* begin DATA RECORDS *

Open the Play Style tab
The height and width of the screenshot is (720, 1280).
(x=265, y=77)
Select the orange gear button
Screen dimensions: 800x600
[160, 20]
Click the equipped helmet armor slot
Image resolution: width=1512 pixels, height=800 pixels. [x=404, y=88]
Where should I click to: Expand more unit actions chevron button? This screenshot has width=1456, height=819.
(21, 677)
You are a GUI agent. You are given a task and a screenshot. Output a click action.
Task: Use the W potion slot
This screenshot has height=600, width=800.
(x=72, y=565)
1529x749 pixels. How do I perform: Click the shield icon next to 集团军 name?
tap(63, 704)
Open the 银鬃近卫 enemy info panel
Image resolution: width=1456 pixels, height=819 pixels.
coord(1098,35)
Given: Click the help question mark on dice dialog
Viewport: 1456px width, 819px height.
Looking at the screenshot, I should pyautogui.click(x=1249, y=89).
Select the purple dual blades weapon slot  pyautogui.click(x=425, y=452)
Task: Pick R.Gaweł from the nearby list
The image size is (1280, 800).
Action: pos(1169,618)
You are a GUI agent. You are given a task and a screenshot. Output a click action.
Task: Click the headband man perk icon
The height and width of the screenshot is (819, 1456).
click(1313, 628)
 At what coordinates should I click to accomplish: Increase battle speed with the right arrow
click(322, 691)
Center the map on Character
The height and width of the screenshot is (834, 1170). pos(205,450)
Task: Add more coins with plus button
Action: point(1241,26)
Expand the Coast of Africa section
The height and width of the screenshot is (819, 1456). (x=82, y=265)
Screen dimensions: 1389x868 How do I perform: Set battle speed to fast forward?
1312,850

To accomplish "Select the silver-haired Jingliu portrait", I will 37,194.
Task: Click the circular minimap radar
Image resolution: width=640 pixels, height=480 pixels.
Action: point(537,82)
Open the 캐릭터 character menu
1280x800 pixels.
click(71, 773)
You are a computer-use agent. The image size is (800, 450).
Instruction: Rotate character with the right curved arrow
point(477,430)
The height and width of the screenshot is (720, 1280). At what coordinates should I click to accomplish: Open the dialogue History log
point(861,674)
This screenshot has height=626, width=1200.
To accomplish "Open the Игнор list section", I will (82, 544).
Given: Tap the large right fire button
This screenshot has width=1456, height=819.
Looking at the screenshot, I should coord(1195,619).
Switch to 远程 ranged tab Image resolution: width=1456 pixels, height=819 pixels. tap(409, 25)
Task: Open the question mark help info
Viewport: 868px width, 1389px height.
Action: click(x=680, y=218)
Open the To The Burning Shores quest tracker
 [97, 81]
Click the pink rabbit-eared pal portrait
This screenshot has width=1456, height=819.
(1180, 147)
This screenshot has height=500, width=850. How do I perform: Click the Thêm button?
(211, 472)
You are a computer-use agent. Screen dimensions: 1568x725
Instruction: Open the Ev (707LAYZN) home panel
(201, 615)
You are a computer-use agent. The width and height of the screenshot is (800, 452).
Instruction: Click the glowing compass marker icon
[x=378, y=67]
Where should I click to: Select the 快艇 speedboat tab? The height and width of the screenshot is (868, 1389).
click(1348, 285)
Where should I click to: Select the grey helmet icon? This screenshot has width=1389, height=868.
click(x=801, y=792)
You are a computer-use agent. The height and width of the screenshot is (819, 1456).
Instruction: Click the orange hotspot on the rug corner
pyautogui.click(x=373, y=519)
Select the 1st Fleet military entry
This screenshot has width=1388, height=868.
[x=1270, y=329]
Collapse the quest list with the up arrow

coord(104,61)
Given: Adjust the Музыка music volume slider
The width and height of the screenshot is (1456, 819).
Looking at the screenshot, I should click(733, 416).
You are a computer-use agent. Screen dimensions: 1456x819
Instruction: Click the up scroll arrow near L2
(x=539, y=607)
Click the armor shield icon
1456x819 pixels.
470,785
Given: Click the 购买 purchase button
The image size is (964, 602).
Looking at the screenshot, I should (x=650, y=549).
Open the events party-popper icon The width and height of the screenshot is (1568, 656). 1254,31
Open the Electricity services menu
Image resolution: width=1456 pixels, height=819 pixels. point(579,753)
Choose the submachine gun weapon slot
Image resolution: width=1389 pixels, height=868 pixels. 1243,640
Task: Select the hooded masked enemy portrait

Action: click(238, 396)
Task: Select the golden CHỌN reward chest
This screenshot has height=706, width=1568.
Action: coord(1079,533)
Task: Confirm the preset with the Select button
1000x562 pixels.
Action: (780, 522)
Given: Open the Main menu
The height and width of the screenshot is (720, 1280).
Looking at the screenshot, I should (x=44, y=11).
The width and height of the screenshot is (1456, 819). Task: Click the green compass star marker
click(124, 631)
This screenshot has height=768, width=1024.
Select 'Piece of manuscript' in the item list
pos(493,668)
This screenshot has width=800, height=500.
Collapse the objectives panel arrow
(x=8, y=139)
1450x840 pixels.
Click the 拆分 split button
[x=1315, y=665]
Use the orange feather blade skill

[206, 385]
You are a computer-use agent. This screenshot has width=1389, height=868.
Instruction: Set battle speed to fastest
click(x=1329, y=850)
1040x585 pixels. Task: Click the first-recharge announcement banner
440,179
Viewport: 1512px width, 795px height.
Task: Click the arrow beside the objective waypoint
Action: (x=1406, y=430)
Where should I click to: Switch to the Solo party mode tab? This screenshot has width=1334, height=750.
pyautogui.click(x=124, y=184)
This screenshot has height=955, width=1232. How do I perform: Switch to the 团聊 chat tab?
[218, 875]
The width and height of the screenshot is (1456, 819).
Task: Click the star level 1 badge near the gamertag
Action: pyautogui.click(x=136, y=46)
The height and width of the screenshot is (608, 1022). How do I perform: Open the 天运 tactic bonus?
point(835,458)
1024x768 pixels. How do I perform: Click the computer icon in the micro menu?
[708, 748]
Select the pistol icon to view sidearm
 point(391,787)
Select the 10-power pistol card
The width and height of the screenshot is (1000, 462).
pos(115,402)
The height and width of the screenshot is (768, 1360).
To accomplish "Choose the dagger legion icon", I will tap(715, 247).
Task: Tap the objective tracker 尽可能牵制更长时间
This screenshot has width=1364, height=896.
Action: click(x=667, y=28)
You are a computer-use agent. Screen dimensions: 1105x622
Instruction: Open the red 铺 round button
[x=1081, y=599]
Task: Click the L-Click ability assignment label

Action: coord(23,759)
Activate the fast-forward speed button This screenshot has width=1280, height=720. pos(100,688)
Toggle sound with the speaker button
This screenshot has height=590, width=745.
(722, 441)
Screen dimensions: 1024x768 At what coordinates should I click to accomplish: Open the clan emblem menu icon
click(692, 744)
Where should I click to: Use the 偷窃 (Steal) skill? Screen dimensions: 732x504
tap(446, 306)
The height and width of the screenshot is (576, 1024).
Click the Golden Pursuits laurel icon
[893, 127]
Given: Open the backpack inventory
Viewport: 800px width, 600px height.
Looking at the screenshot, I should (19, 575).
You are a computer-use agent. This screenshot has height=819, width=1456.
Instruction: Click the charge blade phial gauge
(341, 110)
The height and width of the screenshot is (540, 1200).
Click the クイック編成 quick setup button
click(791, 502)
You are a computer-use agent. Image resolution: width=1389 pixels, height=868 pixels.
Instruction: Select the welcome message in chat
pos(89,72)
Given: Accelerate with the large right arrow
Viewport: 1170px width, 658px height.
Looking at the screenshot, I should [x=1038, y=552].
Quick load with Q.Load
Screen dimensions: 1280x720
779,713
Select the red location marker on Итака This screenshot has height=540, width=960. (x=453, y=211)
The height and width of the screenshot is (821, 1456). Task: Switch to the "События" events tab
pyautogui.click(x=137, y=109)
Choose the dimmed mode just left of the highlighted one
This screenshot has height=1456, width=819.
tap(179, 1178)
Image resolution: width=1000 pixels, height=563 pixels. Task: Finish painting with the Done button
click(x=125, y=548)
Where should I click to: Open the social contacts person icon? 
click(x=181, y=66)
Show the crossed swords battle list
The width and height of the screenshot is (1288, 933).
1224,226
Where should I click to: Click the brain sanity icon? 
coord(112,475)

* end DATA RECORDS *

-- REQUIREMENTS --
Filter the material above down to the lines that contain the string "weapon", copying each such line in full. Case counts when matching.

-- OUTPUT --
Select the purple dual blades weapon slot  pyautogui.click(x=425, y=452)
Choose the submachine gun weapon slot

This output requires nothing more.